Champion show dog Lukas knows the taste of victory, and he likes it.
When judges sort the top finishers from the also-rans and hand a ribbon to Lukas’ handler, the sleek German Pinscher starts prancing.
“He can tell,” says his owner, Judy Vandervort, of Olympia. “He gets his little attitude going. Sometimes he jumps up and down. He’s happy. He wags his tail.”
Vandervort hopes Lukas will be among the winners at this week’s 134th Annual Westminster Kennel Club Dog Show in New York City’s Madison Square Garden. She’s among at least a half-dozen South Sound show-dog enthusiasts who will proudly show their pooches at what’s essentially the Super Bowl of canine competitions.
The top five dogs – as determined by points earned in the past year’s competitions around the country – in each breed recognized by the American Kennel Club (AKC) are invited to compete at Westminster. Other slots are filled by lottery among lower-ranking champions applying for entry.
The so-called “conformation” competition evaluates dogs based on how closely they conform to the judge’s image of the perfect dog in the dog’s breed. They’re judged on their physical features, gait, and attitude – the latter meaning whether they have a “showy, look-at-me” attitude, explained Vandervort.
Lukas has the look. He received one of the coveted invitations for earning the most competition points of any German Pinscher in the country in 2009.
Lukas, who turns 3 years old on Feb. 20, competes nearly every weekend throughout the country. Vandervort “handles” – or leads the dog in the show ring – at some contests but hires professional handler Luke Baggenstos to take him to many of the out-of-state shows. Her job as a judicial administrative assistant keeps her from making too many long- distance trips.
Lukas competed at Westminster last year without Vandervort – and without winning a ribbon. But now he has another year of experience under his chops, and this time will have the company of both Baggenstos and Vandervort, who’ll be anxiously watching.
“I can’t wait to see all the other dogs, the competitions and group shows,” said Vandervort, who’s making her first trip to Westminster. “I’ve heard the shopping is great as far as breed items.”
Think: crystal sculptures, jewelry, ornaments and other goods with the name or shape of hundreds of individual breeds.
Puyallup resident Angie Reed, her 14-year-old daughter Jessica and their 155-pound dog Bruiser are making their first trip to Westminster. They’re traveling with another Westminster contestant, Bruiser’s sister Indy and Indy’s owner Cheryl Ozbirn of Gig Harbor.
The dogs are Dogue de Bordeaux. That’s the breed made famous by Hooch, the drooling canine in the 1989 Tom Hanks’ movie “Turner and Hooch.”
It’s only the second year the breed has been eligible to compete in AKC shows, including Westminster.
Yet Puyallup library users may recognize Bruiser for his community service. Reed takes the 21/2-year-old and Bruiser’s mother Scarlet to sit with youngsters who read to the dogs in the library’s “Reading with Rover Program.”

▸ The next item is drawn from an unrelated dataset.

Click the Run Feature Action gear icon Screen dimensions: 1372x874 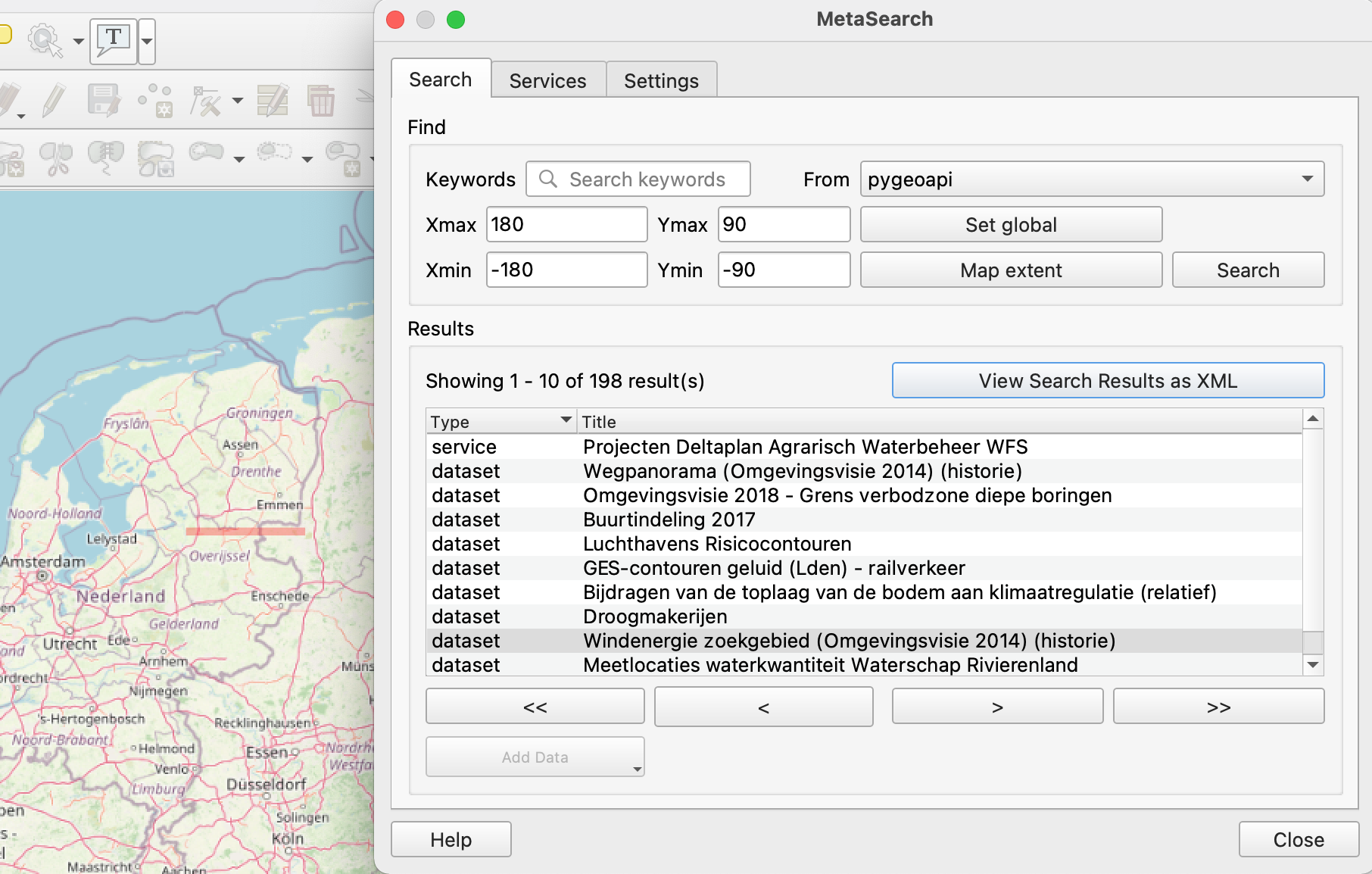tap(44, 40)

“This breed is very, very gentle. He has such a gentle spirit,” Reed said. “He just loves everybody.”
Though both Lukas and Bruiser are show dogs, they’re also family pets. At home on his Olympia farm, Lukas romps in the pasture with horses and female German Pinscher Hades. At night, he sleeps in Vandervort’s bed.
Bruiser is among four Dogue de Bordeaux who live in the Reeds’ house, which Reed says, is equipped with plenty of drool towels. She says the dogs are like giant bear rugs. “They get up and follow you around. This isn’t a breed you can throw in the backyard. They thrive on companionship.”